Desde que asumió el liderazgo regional del PP, Núñez ha concurrido como candidato a la Presidencia de la Junta en 2019 y 2023, cosechando los peores resultados de la historia del Partido Popular en Castilla-La Mancha. Dos derrotas claras frente al PSOE de García-Page que, lejos de debilitar al actual presidente, han consolidado su posición al frente del Ejecutivo autonómico. Aun así, Núñez insiste ahora en presentar a su adversario político como un dirigente “caduco”, obviando que su propio liderazgo no ha conseguido revertir la hegemonía socialista ni acercarse a una mayoría de gobierno. A todo ello se suman las distintas encuestas publicadas, tanto electorales como de valoración de líderes, que dan como claro ganador a García-Page.
El discurso del dirigente popular resulta especialmente llamativo porque, de repetirse el escenario electoral, la única vía real para que Núñez alcanzara la Presidencia de Castilla-La Mancha pasaría por un acuerdo con Vox, formación con la que el PP ya ha gobernado en otras comunidades autónomas, ayuntamientos y diputaciones. Un pacto que implicaría asumir postulados ultras en materias clave como igualdad, derechos sociales, memoria democrática o inmigración, y que contrasta con la imagen de moderación que Núñez intenta proyectar en el ámbito regional.
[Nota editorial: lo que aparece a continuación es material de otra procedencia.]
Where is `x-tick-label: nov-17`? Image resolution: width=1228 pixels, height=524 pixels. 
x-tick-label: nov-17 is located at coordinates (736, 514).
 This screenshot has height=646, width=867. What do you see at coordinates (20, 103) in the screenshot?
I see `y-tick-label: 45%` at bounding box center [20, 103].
A pesar de ello, el líder del PP ha optado por cargar contra la gestión económica y laboral del Ejecutivo autonómico, asegurando que Castilla-La Mancha presenta “una de las peores radiografías laborales del país” y denunciando un aumento del desempleo en 2025, con especial incidencia en mujeres y jóvenes. Un relato que, sin embargo, no encaja con los datos oficiales más recientes, que sitúan a la región en máximos históricos de empleo, con la mayor cifra de personas ocupadas desde que existen registros comparables.
Los indicadores de empleo muestran que Castilla-La Mancha ha alcanzado el mayor número de ocupados de su historia, fruto de una tendencia sostenida de creación de empleo a lo largo de la última década. Desde la llegada de García-Page al Gobierno regional, la comunidad ha ido superando año tras año sus propios registros, situándose en cifras que contrastan de manera clara con las alcanzadas durante la etapa del PP con María Dolores de Cospedal. En aquellos años, marcados por los recortes y la crisis, la región llegó a encadenar tasas de paro récord y una intensa destrucción de empleo, que dejó una huella profunda en el tejido social y económico.
Este contraste histórico debilita el argumento de Núñez cuando habla de empobrecimiento estructural o de un modelo fallido, ya que los datos de ocupación y actividad económica reflejan una recuperación y un crecimiento que no se produjeron bajo los gobiernos del PP. Incluso con los problemas persistentes del mercado laboral, como el desempleo juvenil o la brecha de género, la evolución global es muy distinta a la que se vivía hace una década.
En paralelo, Núñez ha extendido sus críticas a la sanidad pública, la vivienda y las infraestructuras, dibujando un escenario de colapso generalizado y prometiendo que, si llega a la Presidencia en 2027, todas las propuestas del PP se convertirán en acuerdos del Consejo de Gobierno. Un compromiso que suena a ejercicio de voluntarismo político, teniendo en cuenta que hasta ahora no ha logrado el respaldo mayoritario de los castellanomanchegos y que su proyecto depende, en última instancia, de una suma con Vox.
Mientras Núñez insiste en hablar de “fin de etapa” y de “gobierno agotado”, los resultados electorales y los principales indicadores económicos dibujan un escenario muy diferente. Uno en el que el desgaste no parece haber afectado al presidente regional, pero sí empieza a proyectarse sobre un líder del PP que afronta su tercer intento consecutivo tras dos derrotas y sin una alternativa de gobierno propia, más allá de la alianza con la extrema derecha.